[Vision2020] Re: LMT reporting US losses

roger hayes rhayes at turbonet.com
Sun Feb 5 10:21:20 PST 2006


>

Ted, the media is suffering from the same mentality as the American  
public, cognitive dissonance. This means even though the truth is  
staring us in the face, we would prefer not to know, or see, what's  
really going on. As death, whether American, or Iraqi becomes all too  
common, we will relegate that news further from the forefront of our  
consciousness, and hence the front page of our papers.
For all of our patriotic chest thumping, the recent waves of  
indignation about the cartooning of Mohammed and the resulting claim  
that Islam is trying to take over the world, the deaths are for, and  
about, oil. We need it, and they have it. This is the truth people  
don't want to know. But even our corporate oil President in his State  
of the
Union Address said, "we are addicted to oil." I sense that he feels  
safe in at last stating the truth about the war.
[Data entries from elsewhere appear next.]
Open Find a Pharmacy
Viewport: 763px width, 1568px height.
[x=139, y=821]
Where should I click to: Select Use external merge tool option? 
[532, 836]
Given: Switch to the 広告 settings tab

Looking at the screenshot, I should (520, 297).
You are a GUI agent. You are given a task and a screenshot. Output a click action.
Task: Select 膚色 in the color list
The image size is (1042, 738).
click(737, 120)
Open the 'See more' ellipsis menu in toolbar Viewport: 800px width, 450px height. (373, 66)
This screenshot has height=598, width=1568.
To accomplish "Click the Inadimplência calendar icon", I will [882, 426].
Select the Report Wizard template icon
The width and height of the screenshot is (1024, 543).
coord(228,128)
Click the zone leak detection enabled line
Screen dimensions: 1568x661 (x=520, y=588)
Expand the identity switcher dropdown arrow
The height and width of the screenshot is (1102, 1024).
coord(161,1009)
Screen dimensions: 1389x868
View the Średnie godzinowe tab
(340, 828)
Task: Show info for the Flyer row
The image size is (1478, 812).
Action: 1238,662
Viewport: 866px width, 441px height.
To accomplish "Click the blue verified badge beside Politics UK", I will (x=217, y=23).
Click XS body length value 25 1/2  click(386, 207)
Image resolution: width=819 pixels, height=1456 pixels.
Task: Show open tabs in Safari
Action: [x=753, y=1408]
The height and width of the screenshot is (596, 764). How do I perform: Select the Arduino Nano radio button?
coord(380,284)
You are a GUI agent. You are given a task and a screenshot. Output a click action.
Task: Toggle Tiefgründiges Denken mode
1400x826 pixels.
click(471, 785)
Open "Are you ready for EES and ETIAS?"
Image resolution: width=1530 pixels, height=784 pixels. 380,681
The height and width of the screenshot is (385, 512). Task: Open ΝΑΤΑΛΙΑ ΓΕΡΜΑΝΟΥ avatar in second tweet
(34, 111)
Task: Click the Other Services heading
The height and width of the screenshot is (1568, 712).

He knows we will hear  
truth, but we will do nothing about it.
Soon we will have to begin rating our SUVs and monster trucks in miles  
per human life rather than miles per gallon. Even that will be  
acceptable I fear.

Roger Hayes
Moscow


> All:
>
> I was amazed and dismayed to read the Friday, Feb. 3, 2006 edition of  
> the
> Lewiston Morning Tribune, given the choices made regarding what  
> deserves
> front page focus, and what does not.  Four articles dominated the front
> page:  one on wolves delisting, Bush seeking 120 billion more for wars,
> Orofino teenagers, and something about a Lapwai man and Pres-to-Logs...
>
> Then I was astonished to read on the left hand lower corner of page 3 a
> small article, with a tiny headline, notifying us that 5 more US  
> soldiers
> had died in combat in Iraq in the past week.
>
> I know that many Iraq war supporters think the US media focuses too  
> much on
> the negative news from Iraq, but does putting notice of the deaths in  
> the
> past week of 5 US soldiers, who gave their lives to defend us, deserve
> nothing more than a tiny article with a tiny headline in the left hand  
> lower
> corner of page 3?
>
> Have we become that callous to the horror of the war in Iraq, to the
> ultimate sacrifices of our soldiers when they die in combat, that
> Pres-to-Logs are a more important subject?
>
> Or did the Tribune make a decision that the deaths of US soldiers in  
> Iraq
> are not the proper subject to best sell their newspaper at this time?   
> Has
> coverage of the deaths of US soldiers in Iraq become so easily  
> accepted that
> they are not deemed newsworthy enough to be featured on the front page?
>
> Am I wrong to suggest something is amiss here in the Tribune's  
> coverage?
> What am I overlooking or overemphasizing?